Special Schools tend to specialise in particular things. There are Special Schools round here for Austism,Learning Difficulties and Physical Difficulties, as well as one for Social,Emotional and Behavioural Difficulties, but they are usually for children with quite severe difficulties. As you describe your DD I wouldn't think she would fit the profile for schools like that at the moment, and there is always competition for places. It doesn't sound as though this teacher has much idea about what Special Schools are like. I think you should just put it out of your mind for the time being.

StarlightDicKenzie · 08/02/2012 10:22

If the question arises again take a positive stance.

Look interested and ask:

Oh really! Which school are you thinking of specifically?
Okay, so which particular needs does she have that they can meet?
How would they meet them?
Why would you be unable to meet them here?
(she'll say they have 'expertise')
What expertise EXACTLY?

A special school is not a generic thing. Nor is it likely that one will exist that will meet your needs any better than ms. MS might not be ideal, but it is about getting best fit, and certainly they are very cheeky to suggest she doesn't attend without them having made adequate and appropriate adjustments to accomodate her first.

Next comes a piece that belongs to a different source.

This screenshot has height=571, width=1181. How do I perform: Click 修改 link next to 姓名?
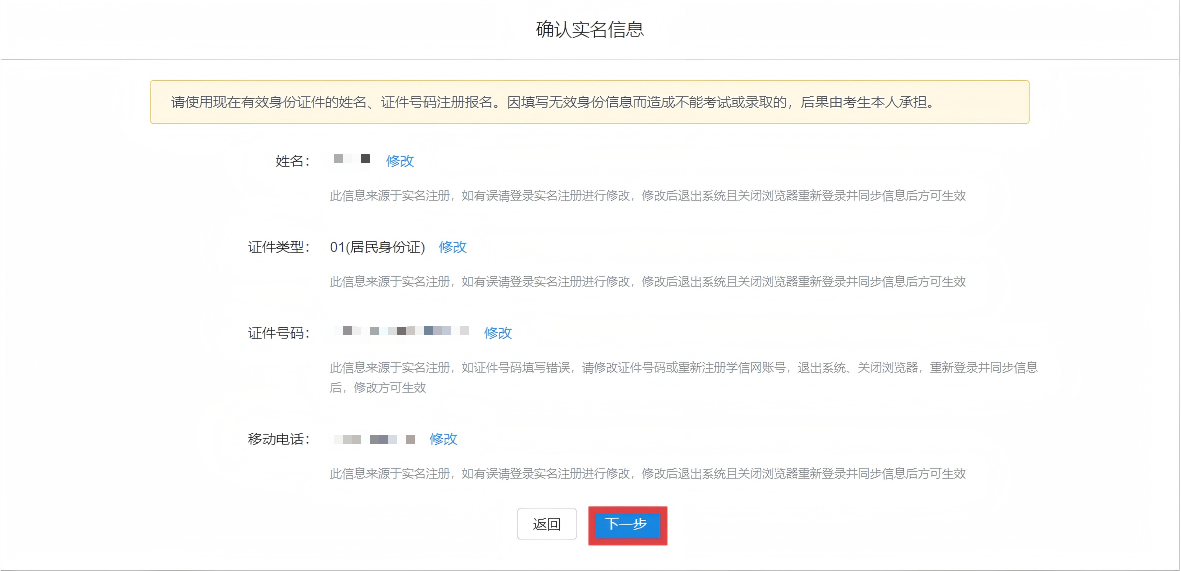tap(400, 161)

This teacher sounds good, so you don't want to antagonise her, but do make sure she understands that her job is to adapt for your dd and it is your right to expect that. YOu can play them at their own game. Say you want to take the 'wait and see' approach, set clear and measureable IEP targets, get the support she is supposed to have in place and then review after two terms. Accept an EP in if that is what they want and consider applying for a statutory assessment if you haven't done already.

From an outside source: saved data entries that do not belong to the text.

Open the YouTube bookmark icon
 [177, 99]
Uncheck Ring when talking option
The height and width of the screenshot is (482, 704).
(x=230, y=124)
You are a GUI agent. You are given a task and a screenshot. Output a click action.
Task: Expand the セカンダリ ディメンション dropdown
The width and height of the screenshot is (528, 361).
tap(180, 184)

HolyCalamityJane · 08/02/2012 14:20

Thanks again everyone

outofbody I did visit the school before DD started and explained in gory detail exactly what they would be getting I left nothing out as as I thought there was no point in sugar coating things. The teacher has said she has been pleasantly surprised as she was expecting the very very worst. Loving your idea of the playground walk wonder if I could get a loud haler thing for that. Grin
Indigo Thanks for your continued support was just about ready to throw in the towel yesterday after all the effort I have been putting in with diet etc felt like serving up Findus crispy pancakes last night Wink but I know I have to keep on going.
Jandyand zzzzzz there is only one special school near us it is a primary school only and has a mixture of children of all different disabilities ranging from Downs to ADHD. I have visited it as I was trying to find the best place for DD after she left her previous school. It is a lovely place brand new and the HT was great but I feel I owe it to DD to give mainstream a proper shot first. She really hasn't had that yet.
Starlight thanks loving the new name who knew your were a Dickens fan Smile as always your advice is spot on. We do have a statement but it is due for the annual review in February which should be interesting as she hasn't even got an asst yet Angry The school have an IEP for DD it is all set around behaviour as teacher says no point dealing with the academic side of things until DD can fully integrate into the class.

Have sent my mum to collect DD today I just couldn't face it but am praying that it has been a good day will find out in the next 20mins when she arrives home like a whirlwind.